On 21 Feb 2012, at 18:05, meekerdb wrote:

On 2/21/2012 8:32 AM, Terren Suydam wrote:
Bruno and others,

Here's a thought experiment that for me casts doubt on the notion that
consciousness requires 1p indeterminacy.

Imagine that we have scanned my friend Mary so that we have a complete
functional description of her brain (down to some substitution level
that we are betting on). We run the scan in a simulated classical
physics. The simulation is completely closed, which is to say,
deterministic. In other words, we can run the simulation a million
times for a million years each time, and the state of all them will be identical. Now, when we run the simulation, we can ask her (within the context of the simulation) "Are you conscious, Mary? Are you aware of
your thoughts?" She replies yes.

Next, we tweak the simulation in the following way. We plug in a
source of quantum randomness (random numbers from a quantum random
number generator) into a simulated water fountain. Now, the simulation
is no longer deterministic. A million runs of the simulation will
result in a million different computational states after a million
years. We ask the same questions of Mary and she replies "yes".

In the deterministic scenario, Mary's computational state is traced an
infinite number of times in the UD*, but only because of the infinite
number of ways a particular computational state can be instantiated in
the UD* (different levels, UD implementing other UDs recursively,
iteration along the reals, etc). It's a stretch however to say that
there is 1p indeterminacy, because her computational state as
implemented in the simulation is deterministic.

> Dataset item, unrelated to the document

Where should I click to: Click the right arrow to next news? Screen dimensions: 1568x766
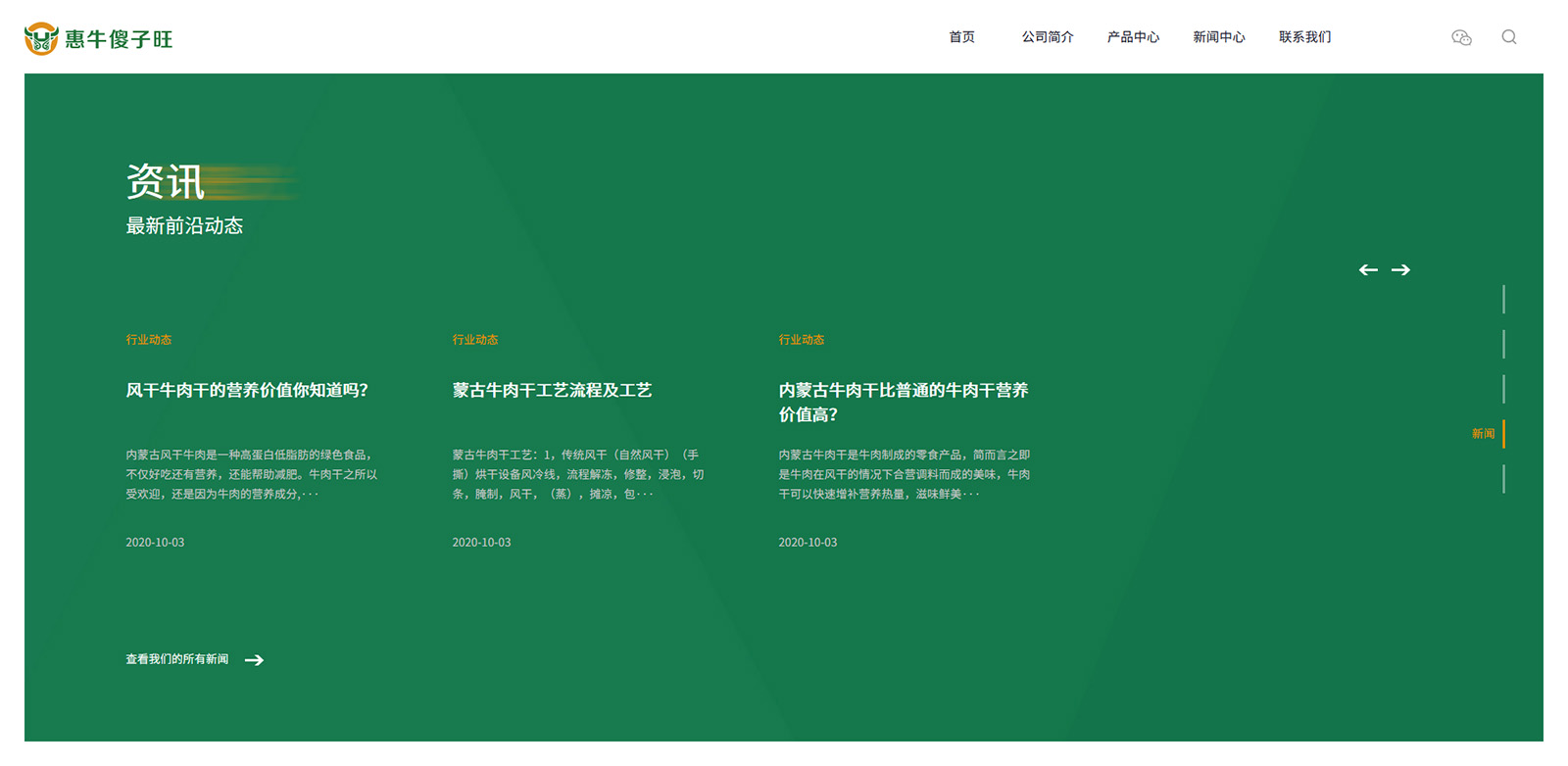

In the second scenario, her computational state is traced in the UD*
and it is clear there is 1p indeterminacy, as the splitting entailed
by the quantum number generator "brings Mary along", so to speak.

So if Mary is not conscious in the deterministic scenario, she is a
zombie. The only way to be consistent with this conclusion is to
insist that the substitution level must be at the quantum level.

If OTOH she is conscious, then consciousness does not require 1p indeterminacy.

But is it really either-or? Isn't it likely there are different kinds and degrees of consciousness. I'm not clear on what Bruno's theory says about this. On the one hand he says all Lobian machines are (equally?) conscious, but then he says it depends on the program they are executing.

Imagine that I am duplicated in W and M. I would say that the guy in M and the guy in W are equally conscious, and that both are me, although they will feel very different and have different content of consciousness. In that sense I would say that all Löbian machines are equally conscious. Of course the Löbian humans have very different experience than the jumping spider, and even more different than Peano Arithmetic.

As I said in another post today, I am not sure why Terren thinks that that the first person indeterminacy is needed for consciousness. First person indeterminacy is implied by the self-multiplication (in the UD, say), as a consequence of comp, but is not presented as something needed for the existence of consciousness. Mary is conscious in both scenario. But comp implies, as Quentin said, that she cannot escape the indeterminacy of its many continuations in the UD. It is hoped that the QM indeterminacy is just the reflect of the comp indeterminacy, so that QM confirms comp. The Everett mutiplication of populations of machines in QM would also be an empirical reason to assess that comp does not lead to solipsism (which I would take as a refutation of comp, if that happen to be the case). The apparition of a quantum logic in the material hypostases is a reassuring step in that direction.